Will TPG's commercial launch be a hit?
Its subscribers might churn once the plan is no longer free.
TPG’s commercial launch is expected to appeal to a more niche market of people who are looking to stream videos in malls and outdoor places, according to a report from DBS Group Research.
TPG launched its commercial services on 31 March, unveiling a SIM-only plan at $10 monthly for 50GB of data. The plan comes with 300 local call minutes, 30 local SMS and from May, free 1GB roaming to selected countries.
The telco’s subscribers of 400,000 are expected to leave once the plan is not free anymore, as they might not want to pay $120 annually for a service which they have been using for free.

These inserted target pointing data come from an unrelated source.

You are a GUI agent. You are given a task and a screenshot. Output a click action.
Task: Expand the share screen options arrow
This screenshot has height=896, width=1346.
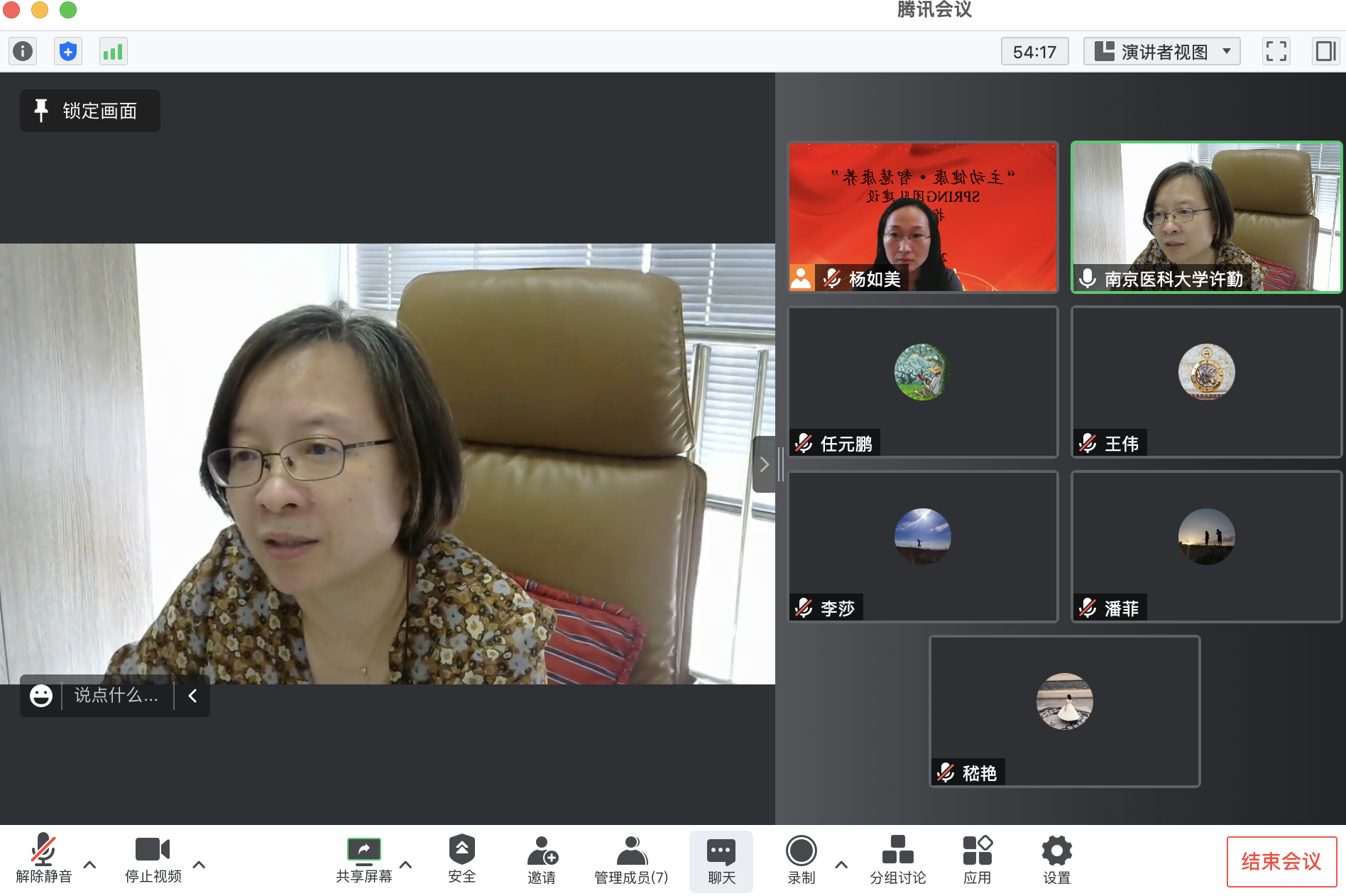(406, 864)
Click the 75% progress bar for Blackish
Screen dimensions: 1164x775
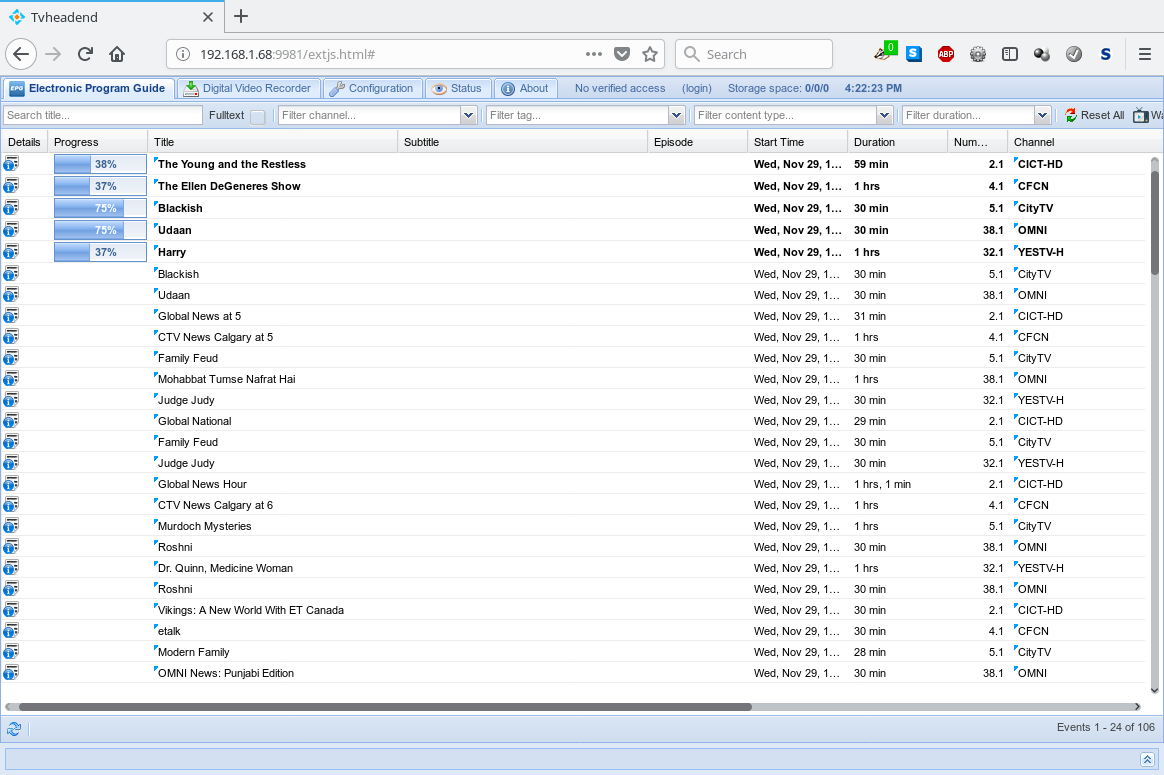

Even on the possibility of TPG still maintaining all its subscribers, DBS estimates that this will just translate into an annual revenue of $48m, far below the breakeven revenue of $150m and cumulative capex of $184.07m (A$211m) it has incurred so far.
The report also found that TPG’s services are more suitable for video-streaming services in areas of its 4G coverage. “As we understand, TPG’s voice-call experience is also sub-optimal due to the lack of a 3G network to plug the gaps in its newly-built 4G network,” DBS Sachin Mittal said.
The telco also said the plan is targeted at consumers such as parents buying a first SIM card for their children, users with a second or third smartphone device, and foreign workers.
However, DBS does not expect the service to appeal much to them, as there are other cheaper plans considered to have better coverage like that of MyRepublic available at $10 per month. There are also other existing telcos that offer cheaper family bundle plans.
Meanwhile, many foreign workers are not digitally savvy, and would need guidance from local distribution agents in making the purchase. “Building a local distribution network on the ground takes a lot of time and cost, which we think will be a challenge for TPG,” the report noted.